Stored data
# # # # # # #
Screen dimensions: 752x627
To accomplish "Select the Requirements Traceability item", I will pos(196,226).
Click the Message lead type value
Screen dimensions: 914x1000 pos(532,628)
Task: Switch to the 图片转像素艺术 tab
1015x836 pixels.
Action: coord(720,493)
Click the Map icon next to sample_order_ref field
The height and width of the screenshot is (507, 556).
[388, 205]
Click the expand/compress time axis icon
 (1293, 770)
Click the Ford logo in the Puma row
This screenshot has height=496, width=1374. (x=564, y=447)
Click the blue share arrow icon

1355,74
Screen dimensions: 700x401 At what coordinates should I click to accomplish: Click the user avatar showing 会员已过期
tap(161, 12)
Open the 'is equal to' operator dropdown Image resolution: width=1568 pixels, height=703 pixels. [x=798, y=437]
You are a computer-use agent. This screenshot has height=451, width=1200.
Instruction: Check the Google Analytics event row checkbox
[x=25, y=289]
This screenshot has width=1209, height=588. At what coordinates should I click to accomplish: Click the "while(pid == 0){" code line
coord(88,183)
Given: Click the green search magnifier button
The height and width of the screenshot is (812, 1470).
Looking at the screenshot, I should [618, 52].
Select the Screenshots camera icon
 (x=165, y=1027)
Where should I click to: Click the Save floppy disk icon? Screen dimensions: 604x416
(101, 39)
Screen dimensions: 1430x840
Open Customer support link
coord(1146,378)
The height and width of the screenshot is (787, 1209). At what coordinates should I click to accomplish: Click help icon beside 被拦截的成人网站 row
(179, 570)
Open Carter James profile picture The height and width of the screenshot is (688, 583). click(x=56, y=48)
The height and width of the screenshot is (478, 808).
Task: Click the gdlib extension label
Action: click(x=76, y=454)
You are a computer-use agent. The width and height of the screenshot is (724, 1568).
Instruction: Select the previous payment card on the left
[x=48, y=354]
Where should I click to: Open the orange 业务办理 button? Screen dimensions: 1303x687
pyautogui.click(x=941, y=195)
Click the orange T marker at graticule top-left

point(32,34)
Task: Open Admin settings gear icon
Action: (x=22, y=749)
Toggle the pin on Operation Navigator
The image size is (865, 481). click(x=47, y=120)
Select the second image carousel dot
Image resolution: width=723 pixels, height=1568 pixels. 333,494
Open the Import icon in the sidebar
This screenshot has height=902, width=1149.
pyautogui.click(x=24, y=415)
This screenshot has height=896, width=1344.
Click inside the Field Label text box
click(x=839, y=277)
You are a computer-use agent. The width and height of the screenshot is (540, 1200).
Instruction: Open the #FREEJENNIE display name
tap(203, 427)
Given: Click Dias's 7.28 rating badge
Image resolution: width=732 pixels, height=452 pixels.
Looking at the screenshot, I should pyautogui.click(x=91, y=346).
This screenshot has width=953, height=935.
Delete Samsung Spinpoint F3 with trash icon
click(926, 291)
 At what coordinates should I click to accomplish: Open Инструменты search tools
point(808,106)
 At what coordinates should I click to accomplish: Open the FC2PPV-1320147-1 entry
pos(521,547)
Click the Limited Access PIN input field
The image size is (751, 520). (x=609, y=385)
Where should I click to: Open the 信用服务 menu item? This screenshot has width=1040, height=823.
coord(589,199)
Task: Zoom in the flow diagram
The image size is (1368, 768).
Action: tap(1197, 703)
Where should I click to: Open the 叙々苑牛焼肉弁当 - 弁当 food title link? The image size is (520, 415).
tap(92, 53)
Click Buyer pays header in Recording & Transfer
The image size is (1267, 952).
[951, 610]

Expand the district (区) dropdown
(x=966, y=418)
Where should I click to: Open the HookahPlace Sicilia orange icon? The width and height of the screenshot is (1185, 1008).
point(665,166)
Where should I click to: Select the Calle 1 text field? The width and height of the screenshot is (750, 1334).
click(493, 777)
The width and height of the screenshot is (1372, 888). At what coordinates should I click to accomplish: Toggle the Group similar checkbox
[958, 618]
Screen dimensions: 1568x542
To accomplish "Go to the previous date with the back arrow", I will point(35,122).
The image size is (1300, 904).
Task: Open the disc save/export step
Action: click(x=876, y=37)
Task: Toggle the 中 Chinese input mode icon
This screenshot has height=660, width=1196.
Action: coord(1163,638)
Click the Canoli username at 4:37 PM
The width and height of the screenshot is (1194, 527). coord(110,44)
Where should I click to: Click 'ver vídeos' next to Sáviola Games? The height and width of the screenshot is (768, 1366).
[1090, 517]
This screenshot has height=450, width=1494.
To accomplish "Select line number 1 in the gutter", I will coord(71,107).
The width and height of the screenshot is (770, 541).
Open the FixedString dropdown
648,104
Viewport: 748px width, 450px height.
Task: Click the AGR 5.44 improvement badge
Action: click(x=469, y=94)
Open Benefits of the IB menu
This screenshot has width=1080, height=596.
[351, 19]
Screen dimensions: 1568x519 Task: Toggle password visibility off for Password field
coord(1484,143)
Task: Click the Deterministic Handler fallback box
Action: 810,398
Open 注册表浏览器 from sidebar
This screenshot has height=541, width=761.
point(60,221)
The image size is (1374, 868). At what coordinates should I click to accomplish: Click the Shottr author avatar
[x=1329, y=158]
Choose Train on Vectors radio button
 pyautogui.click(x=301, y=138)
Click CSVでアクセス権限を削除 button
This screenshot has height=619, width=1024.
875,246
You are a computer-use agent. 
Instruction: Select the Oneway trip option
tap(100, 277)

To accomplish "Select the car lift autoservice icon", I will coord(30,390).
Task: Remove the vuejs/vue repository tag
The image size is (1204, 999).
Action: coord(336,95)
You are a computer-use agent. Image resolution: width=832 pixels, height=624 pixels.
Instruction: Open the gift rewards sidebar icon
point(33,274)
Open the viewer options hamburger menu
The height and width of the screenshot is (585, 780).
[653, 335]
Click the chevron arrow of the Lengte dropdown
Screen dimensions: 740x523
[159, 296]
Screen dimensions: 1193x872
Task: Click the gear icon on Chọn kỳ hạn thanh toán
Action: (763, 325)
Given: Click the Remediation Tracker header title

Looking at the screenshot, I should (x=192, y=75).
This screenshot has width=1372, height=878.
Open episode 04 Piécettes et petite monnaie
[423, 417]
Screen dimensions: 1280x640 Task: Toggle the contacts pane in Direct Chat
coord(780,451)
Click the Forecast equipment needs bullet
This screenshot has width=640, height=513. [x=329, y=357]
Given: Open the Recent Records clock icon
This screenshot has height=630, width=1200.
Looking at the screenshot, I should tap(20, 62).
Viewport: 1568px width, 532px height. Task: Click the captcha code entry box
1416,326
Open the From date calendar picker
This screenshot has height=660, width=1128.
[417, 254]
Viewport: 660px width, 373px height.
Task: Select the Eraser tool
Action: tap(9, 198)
# # # # # # #
Exercise brief — Each line of the data above containing the string "computer" is to be copied.

Expected answer —
You are a computer-use agent. This screenshot has height=451, width=1200.
You are a computer-use agent. The width and height of the screenshot is (724, 1568).
You are a computer-use agent. The width and height of the screenshot is (540, 1200).
You are a computer-use agent. 
You are a computer-use agent. Image resolution: width=832 pixels, height=624 pixels.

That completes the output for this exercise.